AA: Well, not many of them “deserve” a redemption arc; that’s why they need redemption. I’m not sure what he’s doing with Gaz, yet, but there’s at least that hope that redemption may not only be possible, but desirable. For me, so far, Sanderson has not yet taken step two with Moash. I still find him completely non-sympathetic—which is kind of astounding, considering how much I loathed Venli in Words of Radiance.

AP: Moash isn’t meant to be liked or sympathetic yet. He just had his super bad guy moment. I also don’t know that he needs a redemption arc per se. I want to see him become a sympathetic/complex antagonist for Kaladin. I think that would be a more interesting direction overall. I also don’t forgive Gaz, and don’t find him to be redeemed at all. He is such a heinous character to me.

A form changes the way you think, Venli. … Control the form, don’t let it control you.

But then, Eshonai had been exemplary. A general and a hero. Eshonai had done her duty.

All Venli had ever wanted was power.

AA: This is why I detested her so much in Words of Radiance, and I think her acknowledgement of it here is part of why I’ve come to cheer for her. Self-awareness, and particularly awareness of one’s own faults, is a thing I appreciate.

Buy the Book

Fate of the Fallen

Fate of the Fallen

AP: On the other hand, I love Venli’s arc so far. The understanding and then rejection of her current position. The change in attitude from extreme self-centeredness to a desire to help her people. I’m in for it. I love that Eshonai’s influence extends beyond the grave.

Places & Peoples

“You have three choices,” the Herdazian general said.

AA: Woo Herdazians! The criminal gets to choose his own sentence‽ Within limits…

“First, you can choose the sword. … We’ll give the sword to the women you abused. Each gets a hack, one after another. How long it goes on will depend on them.”

AA: Whew! Brutal. Sounds well-deserved, but still brutal. I’m a little shocked with myself for thinking this is a good idea, but they did catch him in the act. It’s not like they maybe got the wrong person or something.

L: He deserves these options. What a pig.

AP: Agreed. And fitting comment Lyndsey, considering his crime and fate…

“Second option … is the hammer. We break your legs and arms, then hang you from the cliff by the ocean. You might last until the storm that way, but it will be miserable.”

AA: I wonder how they do the hanging. If it’s by arms and legs, or wrists and ankles/feet, broken legs would insure that he suffocates within a few hours at most. Couldn’t happen to a more deserving guy.

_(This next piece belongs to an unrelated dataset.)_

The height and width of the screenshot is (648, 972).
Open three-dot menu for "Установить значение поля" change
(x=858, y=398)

“… But there’s a third option: the hog. … It lives down by the shore. … We grease you, and you wrestle the hog. It’s fun for the men to watch. They need sport now and then.”

AA: Okay then…

Obviously, the Herdazian general was too frightened to actually /kill/ an Alethi officer. So they would humiliate him by making him wrestle a pig. They’d have a good laugh, then send him away smarting.

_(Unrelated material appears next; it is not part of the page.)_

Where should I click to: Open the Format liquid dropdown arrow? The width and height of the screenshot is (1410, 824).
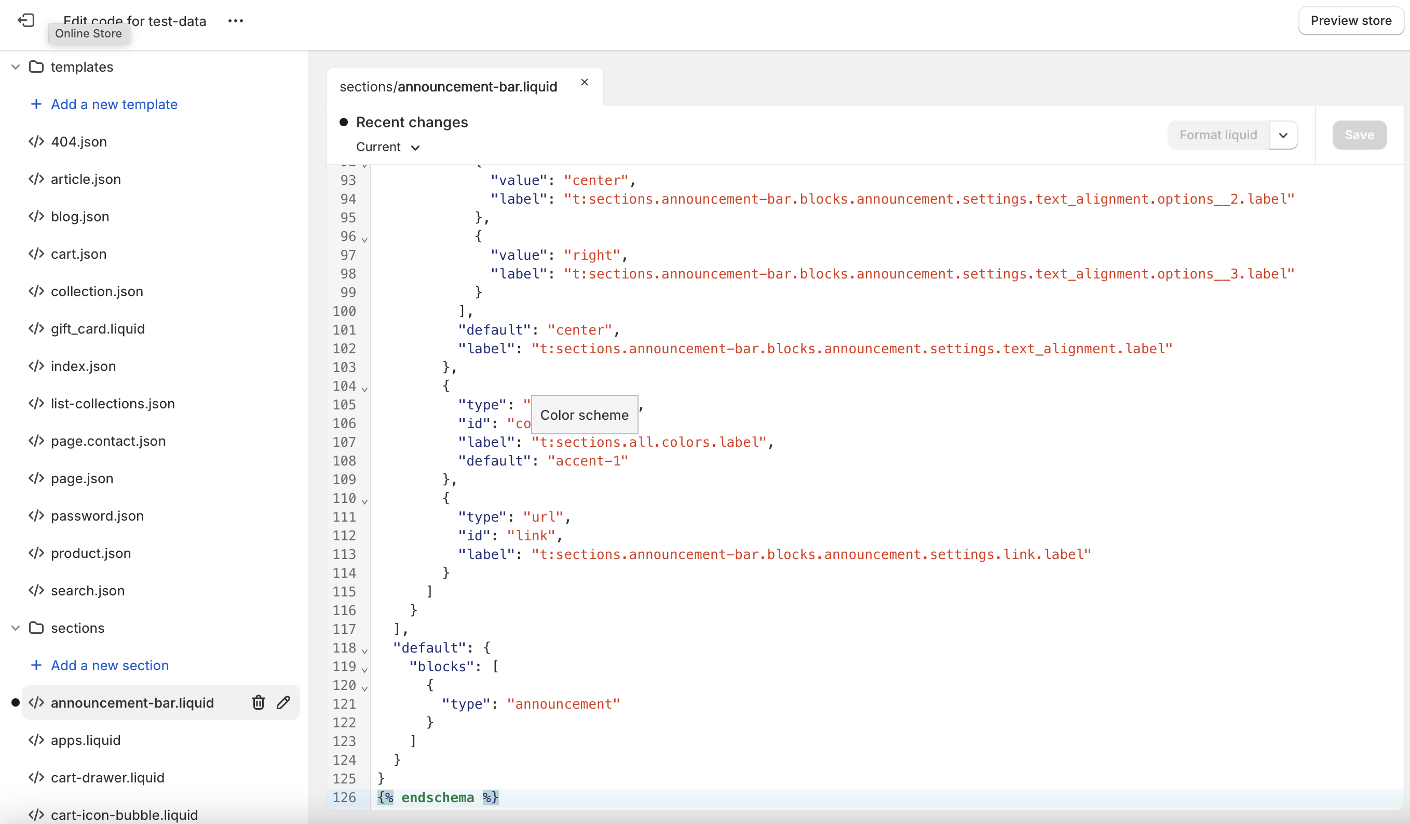click(1283, 135)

AA: Sheler is really thick, isn’t he? Given the first two choices—having your head cut off with a butter knife, or hanging on a cliff with all your limbs broken—he really thinks the third choice would be mere humiliation? Then again, he doesn’t seem to think he’s actually done anything very bad; I mean, they’re just dark-eyed Herdazians he’s been robbing, raping, and murdering. That isn’t all that awful, is it? Riiiiight.

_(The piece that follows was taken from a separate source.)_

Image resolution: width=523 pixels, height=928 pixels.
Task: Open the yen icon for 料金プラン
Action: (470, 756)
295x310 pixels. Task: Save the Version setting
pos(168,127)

L: He vastly underestimates them because of his own prejudices. What a moron.

AP: I also like the not so subtle push by the general to get him to choose this option by saying that he did it before.

“I’d say ‘good luck,’ boss,” the Herdazian soldier told Sheler… “but I’ve got three marks on you not lasting a full minute…”

… The soldier dashed back up the bank, leaving Sheler locked in place, doused in pungent oil, and gaping as an enormous claw broke the surface of the ocean.

Perhaps “the hog” was more of a nickname.

AA: Ya think?

As noted before, Herdazian military justice is nothing if not direct. But a man who uses his military training (assuming he had no soldiers under his command at this point) to prey on civilians in that way… IMO, he’s forfeited his rights to any better treatment. My only problem with the hog is that it seems too quick, but I expect the anticipation as it comes up out of the water is worth a good bit. Never forget, terror is also a form of communication.

L: Hey, you never know. Maybe it will eat him slowly while he’s still alive! One can hope.

AA: I could get on board with that.

L: Or swallow him whole and let its digestive juices slowly eat away at him. (Can you tell which of us is the horror fan, here?)

AP: I mean, they did add that whole bucket of oil so he goes down easy. (Also a horror fan…)

AA: Yeah, I’ll freely admit that your imaginations are much more developed in these areas! I’m… not a horror fan.

She wasn’t allowed into Kholinar herself. They kept her sequestered in this stormshelter outside, which they called the hermitage.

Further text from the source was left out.